Published online 2010 November 4. doi:  10.1093/nar/gkq1022
PMCID: PMC3013650

ASD: a comprehensive database of allosteric proteins and modulators


Allostery is the most direct, rapid and efficient way of regulating protein function, ranging from the control of metabolic mechanisms to signal-transduction pathways. However, an enormous amount of unsystematic allostery information has deterred scientists who could benefit from this field. Here, we present the AlloSteric Database (ASD), the first online database that provides a central resource for the display, search and analysis of structure, function and related annotation for allosteric molecules. Currently, ASD contains 336 allosteric proteins from 101 species and 8095 modulators in three categories (activators, inhibitors and regulators). Proteins are annotated with a detailed description of allostery, biological process and related diseases, and modulators with binding affinity, physicochemical properties and therapeutic area. Integrating the information of allosteric proteins in ASD should allow for the identification of specific allosteric sites of a given subtype among proteins of the same family that can potentially serve as ideal targets for experimental validation. In addition, modulators curated in ASD can be used to investigate potent allosteric targets for the query compound, and also help chemists to implement structure modifications for novel allosteric drug design. Therefore, ASD could be a platform and a starting point for biologists and medicinal chemists for furthering allosteric research. ASD is freely available at


Allostery, namely allosteric regulation, describes the regulation of protein function, structure and/or flexibility induced by the binding of a ligand at a site topographically distinct from the orthosteric site (1). Such site is then defined as an allosteric site. With growing collection of genome sequences and gene expression profiles, increasing attention has been focused on protein function and regulation in the post-genomic era (2). Allostery is the most direct, rapid and efficient way to regulate protein function, ranging from the control of metabolic mechanisms to signal-transduction pathways (3). Allosteric behaviors are mostly found by the specific binding of metal ions or molecules, which can alter cellular responses in order to maintain homeostasis (1). Dysregulations of allosteric systems are significantly associated with human diseases, such as Alzheimer’s disease, inflammation and diabetes (4–6).

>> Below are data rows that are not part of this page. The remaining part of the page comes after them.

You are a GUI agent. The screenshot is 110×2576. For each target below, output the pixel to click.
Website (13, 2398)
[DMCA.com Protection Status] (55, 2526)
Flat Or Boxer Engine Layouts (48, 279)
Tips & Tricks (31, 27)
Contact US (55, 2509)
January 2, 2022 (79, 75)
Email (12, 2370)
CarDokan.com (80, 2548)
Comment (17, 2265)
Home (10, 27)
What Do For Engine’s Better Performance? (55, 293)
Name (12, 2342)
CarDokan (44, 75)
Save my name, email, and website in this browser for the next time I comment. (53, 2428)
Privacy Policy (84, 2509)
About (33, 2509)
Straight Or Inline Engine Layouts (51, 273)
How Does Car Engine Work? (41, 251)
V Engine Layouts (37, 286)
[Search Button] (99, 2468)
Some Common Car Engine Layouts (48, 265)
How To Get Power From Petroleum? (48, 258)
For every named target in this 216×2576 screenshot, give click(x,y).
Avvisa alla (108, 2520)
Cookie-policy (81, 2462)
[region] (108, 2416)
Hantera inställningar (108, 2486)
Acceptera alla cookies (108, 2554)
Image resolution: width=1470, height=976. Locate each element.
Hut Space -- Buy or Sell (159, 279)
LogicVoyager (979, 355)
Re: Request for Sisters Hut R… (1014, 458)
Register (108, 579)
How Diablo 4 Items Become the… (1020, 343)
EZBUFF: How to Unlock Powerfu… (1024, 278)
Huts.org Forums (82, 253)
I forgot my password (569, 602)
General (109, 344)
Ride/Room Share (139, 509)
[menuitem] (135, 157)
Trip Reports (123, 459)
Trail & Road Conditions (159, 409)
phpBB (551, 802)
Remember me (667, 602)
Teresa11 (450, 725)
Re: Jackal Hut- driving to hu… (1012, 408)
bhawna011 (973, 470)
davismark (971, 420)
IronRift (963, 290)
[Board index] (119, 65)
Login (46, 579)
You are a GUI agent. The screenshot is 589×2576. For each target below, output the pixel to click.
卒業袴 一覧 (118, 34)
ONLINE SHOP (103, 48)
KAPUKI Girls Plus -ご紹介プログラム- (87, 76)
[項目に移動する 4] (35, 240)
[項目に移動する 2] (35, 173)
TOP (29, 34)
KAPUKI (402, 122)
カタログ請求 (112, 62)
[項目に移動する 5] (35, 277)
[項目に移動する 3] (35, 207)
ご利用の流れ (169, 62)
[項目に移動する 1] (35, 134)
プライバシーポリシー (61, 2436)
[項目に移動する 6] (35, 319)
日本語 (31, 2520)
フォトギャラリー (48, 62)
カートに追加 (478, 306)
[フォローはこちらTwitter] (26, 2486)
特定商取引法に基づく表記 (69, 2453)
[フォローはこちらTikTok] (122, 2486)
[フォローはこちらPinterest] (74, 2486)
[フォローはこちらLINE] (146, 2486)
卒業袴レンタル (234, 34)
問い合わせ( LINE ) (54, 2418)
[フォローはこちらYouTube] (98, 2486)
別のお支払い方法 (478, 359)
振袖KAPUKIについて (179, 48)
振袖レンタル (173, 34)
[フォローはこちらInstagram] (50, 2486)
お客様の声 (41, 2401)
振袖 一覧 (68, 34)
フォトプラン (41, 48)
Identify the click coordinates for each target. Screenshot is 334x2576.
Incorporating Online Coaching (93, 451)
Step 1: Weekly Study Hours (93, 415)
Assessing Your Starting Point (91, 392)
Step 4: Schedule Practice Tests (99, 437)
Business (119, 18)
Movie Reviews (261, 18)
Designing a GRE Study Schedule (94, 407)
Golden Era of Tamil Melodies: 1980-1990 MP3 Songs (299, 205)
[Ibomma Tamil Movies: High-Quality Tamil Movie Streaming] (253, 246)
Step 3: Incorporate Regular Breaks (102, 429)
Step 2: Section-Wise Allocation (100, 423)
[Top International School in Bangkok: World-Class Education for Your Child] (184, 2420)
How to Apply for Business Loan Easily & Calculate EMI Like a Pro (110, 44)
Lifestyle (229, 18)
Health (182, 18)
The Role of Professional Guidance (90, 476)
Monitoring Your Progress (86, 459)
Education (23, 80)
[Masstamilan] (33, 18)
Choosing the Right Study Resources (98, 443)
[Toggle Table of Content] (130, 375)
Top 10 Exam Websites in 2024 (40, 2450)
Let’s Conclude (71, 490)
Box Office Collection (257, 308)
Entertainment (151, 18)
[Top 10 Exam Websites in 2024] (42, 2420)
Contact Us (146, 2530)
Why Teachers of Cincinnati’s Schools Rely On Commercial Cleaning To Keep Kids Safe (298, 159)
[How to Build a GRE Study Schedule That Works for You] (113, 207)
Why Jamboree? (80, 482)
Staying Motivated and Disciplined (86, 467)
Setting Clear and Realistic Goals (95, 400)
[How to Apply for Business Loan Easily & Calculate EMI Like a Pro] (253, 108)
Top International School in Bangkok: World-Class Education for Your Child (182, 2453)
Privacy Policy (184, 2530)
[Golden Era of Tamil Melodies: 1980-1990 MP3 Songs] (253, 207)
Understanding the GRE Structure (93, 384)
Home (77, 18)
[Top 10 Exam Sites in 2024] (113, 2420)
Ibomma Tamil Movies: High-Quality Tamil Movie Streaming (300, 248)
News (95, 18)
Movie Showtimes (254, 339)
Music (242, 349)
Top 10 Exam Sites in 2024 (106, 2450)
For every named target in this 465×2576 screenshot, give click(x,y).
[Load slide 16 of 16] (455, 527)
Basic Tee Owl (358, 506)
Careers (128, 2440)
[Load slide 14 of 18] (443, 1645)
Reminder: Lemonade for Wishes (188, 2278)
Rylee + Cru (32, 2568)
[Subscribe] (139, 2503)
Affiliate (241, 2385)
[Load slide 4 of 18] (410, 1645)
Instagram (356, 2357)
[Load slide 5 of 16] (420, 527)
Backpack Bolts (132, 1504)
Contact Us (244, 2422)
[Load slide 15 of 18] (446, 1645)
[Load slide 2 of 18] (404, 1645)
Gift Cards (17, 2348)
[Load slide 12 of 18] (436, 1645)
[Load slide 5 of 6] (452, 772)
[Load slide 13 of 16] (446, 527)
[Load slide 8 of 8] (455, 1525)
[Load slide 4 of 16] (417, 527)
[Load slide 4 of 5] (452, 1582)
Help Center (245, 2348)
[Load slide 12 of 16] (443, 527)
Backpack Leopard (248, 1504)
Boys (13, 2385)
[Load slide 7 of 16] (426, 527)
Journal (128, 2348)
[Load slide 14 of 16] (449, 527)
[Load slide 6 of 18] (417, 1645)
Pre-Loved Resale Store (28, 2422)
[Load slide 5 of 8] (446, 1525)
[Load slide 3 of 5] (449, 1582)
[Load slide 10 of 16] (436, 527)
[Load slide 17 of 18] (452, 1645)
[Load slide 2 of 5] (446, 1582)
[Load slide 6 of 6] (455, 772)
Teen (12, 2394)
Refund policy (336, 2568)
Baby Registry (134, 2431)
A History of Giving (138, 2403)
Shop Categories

The first cooperativity regulation was observed from the sigmoidal-binding curve of hemoglobin to O2 in 1903 and published in 1910 (7). The remarkable phenomenon has aroused widespread concerns and led to the appearance of the concept of ‘allosteric’ by Jacob and Monod (8,9). Allosteric enzymes were first summarized in the book of Kurganov in 1978 (10), which collected a large amount of experimental information and became a major allosteric reference source. The allosteric family has now expanded from multimeric proteins to monomeric proteins as well as from native proteins to engineered proteins (11–13). Intrinsically, the allosteric effect in a protein transmits conformation change from the allosteric site to the orthosteric site via atom fluctuations, amino acid residue networking or domain motion according to the distance between the sites, eventually leading to the switch of functions between two or more conformational states. A persistent conformation fixed by external factors is able to function sustainably in the state (1).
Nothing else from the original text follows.